EXERCISE GOAL ▸ Switch every "computer-use agent" in the data below to "desktop agent", and give all the lines again with nothing else altered.

[Items from a dataset]

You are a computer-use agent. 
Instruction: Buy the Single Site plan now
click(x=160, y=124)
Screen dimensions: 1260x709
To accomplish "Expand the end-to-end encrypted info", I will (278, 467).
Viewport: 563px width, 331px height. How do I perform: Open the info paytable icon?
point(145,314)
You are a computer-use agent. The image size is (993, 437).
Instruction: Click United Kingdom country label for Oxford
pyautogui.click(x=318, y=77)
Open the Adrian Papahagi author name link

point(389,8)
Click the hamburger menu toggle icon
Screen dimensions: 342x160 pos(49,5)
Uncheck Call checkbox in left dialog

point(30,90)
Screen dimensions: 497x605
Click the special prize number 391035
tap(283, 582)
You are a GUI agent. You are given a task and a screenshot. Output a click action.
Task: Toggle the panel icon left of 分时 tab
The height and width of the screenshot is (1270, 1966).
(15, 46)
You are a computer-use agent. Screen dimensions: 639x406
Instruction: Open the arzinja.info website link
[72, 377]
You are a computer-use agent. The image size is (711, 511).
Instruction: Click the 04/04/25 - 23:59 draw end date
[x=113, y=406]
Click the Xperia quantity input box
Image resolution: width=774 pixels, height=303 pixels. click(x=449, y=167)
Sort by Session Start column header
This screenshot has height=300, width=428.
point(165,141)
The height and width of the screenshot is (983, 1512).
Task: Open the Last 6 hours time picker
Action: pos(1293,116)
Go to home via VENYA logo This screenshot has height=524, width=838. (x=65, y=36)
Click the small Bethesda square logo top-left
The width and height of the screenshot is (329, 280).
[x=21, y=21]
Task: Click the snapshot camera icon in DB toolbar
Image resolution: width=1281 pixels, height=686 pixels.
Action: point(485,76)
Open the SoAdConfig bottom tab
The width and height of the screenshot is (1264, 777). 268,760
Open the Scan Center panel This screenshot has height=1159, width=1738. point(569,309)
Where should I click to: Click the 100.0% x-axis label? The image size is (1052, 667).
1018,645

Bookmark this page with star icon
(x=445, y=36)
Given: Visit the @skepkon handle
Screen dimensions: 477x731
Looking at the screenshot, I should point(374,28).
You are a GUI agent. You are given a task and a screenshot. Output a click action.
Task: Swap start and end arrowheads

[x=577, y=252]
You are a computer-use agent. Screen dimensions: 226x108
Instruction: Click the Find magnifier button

FINISHED ANSWER ▸
You are a desktop agent. 
Instruction: Buy the Single Site plan now
click(x=160, y=124)
Screen dimensions: 1260x709
To accomplish "Expand the end-to-end encrypted info", I will (278, 467).
Viewport: 563px width, 331px height. How do I perform: Open the info paytable icon?
point(145,314)
You are a desktop agent. The image size is (993, 437).
Instruction: Click United Kingdom country label for Oxford
pyautogui.click(x=318, y=77)
Open the Adrian Papahagi author name link

point(389,8)
Click the hamburger menu toggle icon
Screen dimensions: 342x160 pos(49,5)
Uncheck Call checkbox in left dialog

point(30,90)
Screen dimensions: 497x605
Click the special prize number 391035
tap(283, 582)
You are a GUI agent. You are given a task and a screenshot. Output a click action.
Task: Toggle the panel icon left of 分时 tab
The height and width of the screenshot is (1270, 1966).
(15, 46)
You are a desktop agent. Screen dimensions: 639x406
Instruction: Open the arzinja.info website link
[72, 377]
You are a desktop agent. The image size is (711, 511).
Instruction: Click the 04/04/25 - 23:59 draw end date
[x=113, y=406]
Click the Xperia quantity input box
Image resolution: width=774 pixels, height=303 pixels. click(x=449, y=167)
Sort by Session Start column header
This screenshot has height=300, width=428.
point(165,141)
The height and width of the screenshot is (983, 1512).
Task: Open the Last 6 hours time picker
Action: pos(1293,116)
Go to home via VENYA logo This screenshot has height=524, width=838. (x=65, y=36)
Click the small Bethesda square logo top-left
The width and height of the screenshot is (329, 280).
[x=21, y=21]
Task: Click the snapshot camera icon in DB toolbar
Image resolution: width=1281 pixels, height=686 pixels.
Action: point(485,76)
Open the SoAdConfig bottom tab
The width and height of the screenshot is (1264, 777). 268,760
Open the Scan Center panel This screenshot has height=1159, width=1738. point(569,309)
Where should I click to: Click the 100.0% x-axis label? The image size is (1052, 667).
1018,645

Bookmark this page with star icon
(x=445, y=36)
Given: Visit the @skepkon handle
Screen dimensions: 477x731
Looking at the screenshot, I should point(374,28).
You are a GUI agent. You are given a task and a screenshot. Output a click action.
Task: Swap start and end arrowheads

[x=577, y=252]
You are a desktop agent. Screen dimensions: 226x108
Instruction: Click the Find magnifier button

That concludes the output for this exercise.